══ RECORDS SHOWN

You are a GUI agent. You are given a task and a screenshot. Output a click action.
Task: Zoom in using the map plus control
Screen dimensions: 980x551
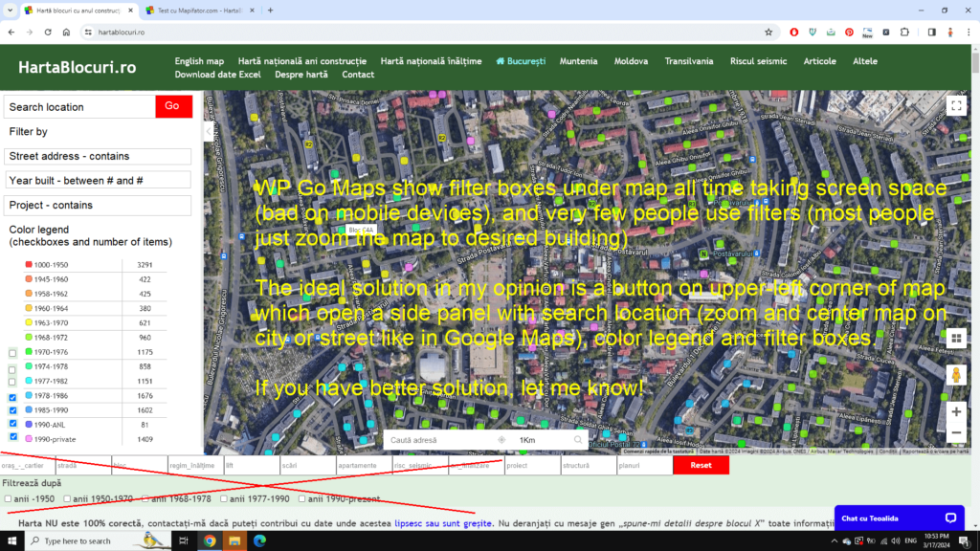[955, 411]
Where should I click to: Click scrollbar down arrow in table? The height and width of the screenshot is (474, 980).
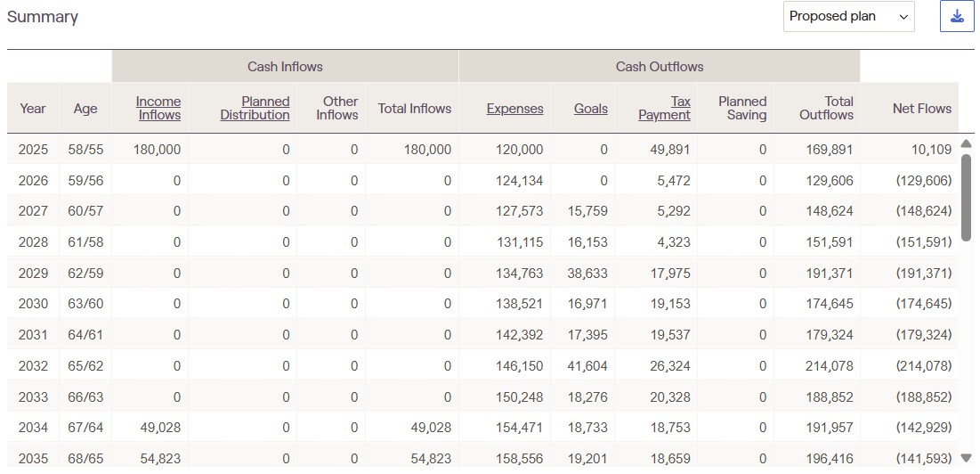(x=967, y=458)
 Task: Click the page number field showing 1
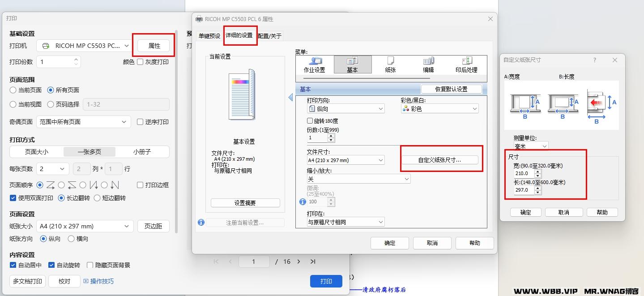[x=254, y=262]

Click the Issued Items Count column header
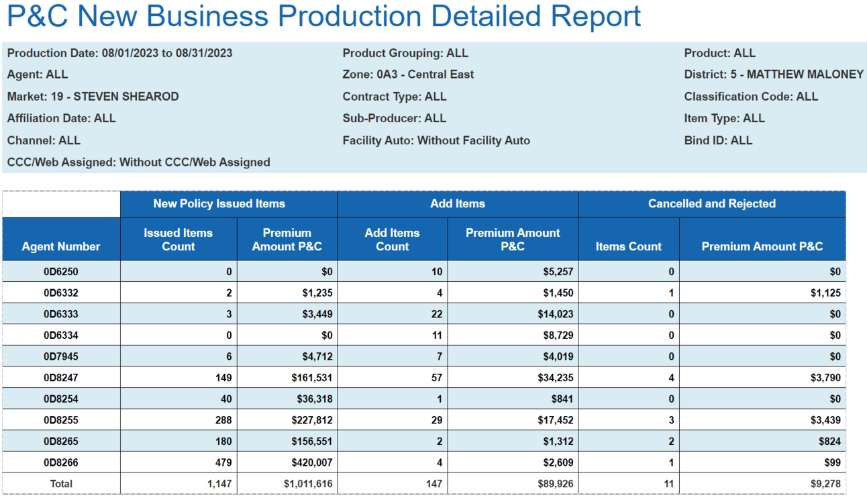178,240
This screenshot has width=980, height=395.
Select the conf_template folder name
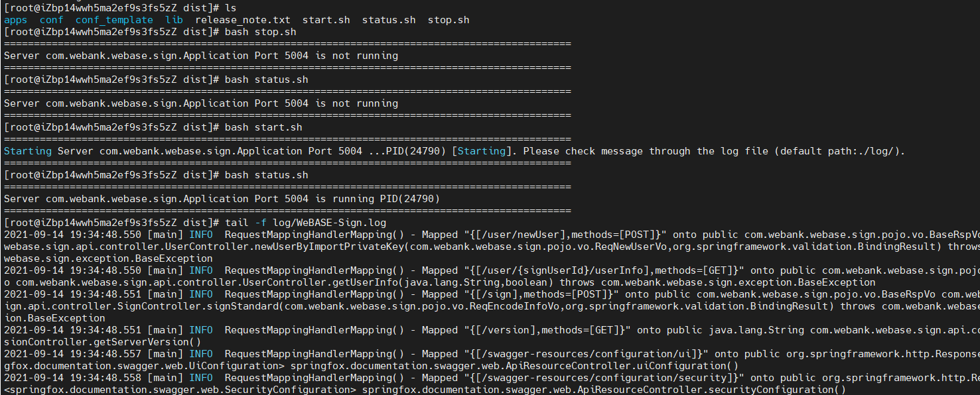[113, 20]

════

EXERCISE AIM: Copy, exactly and exclusively, the lines beginning with the one that contains "Click the Issued Items Count column header" and ending with the last line of the listing; pictures are to be omitted.

SOLUTION TO THE EXERCISE:
Click the Issued Items Count column header
178,240
This screenshot has width=980, height=395.
Select the conf_template folder name
[113, 20]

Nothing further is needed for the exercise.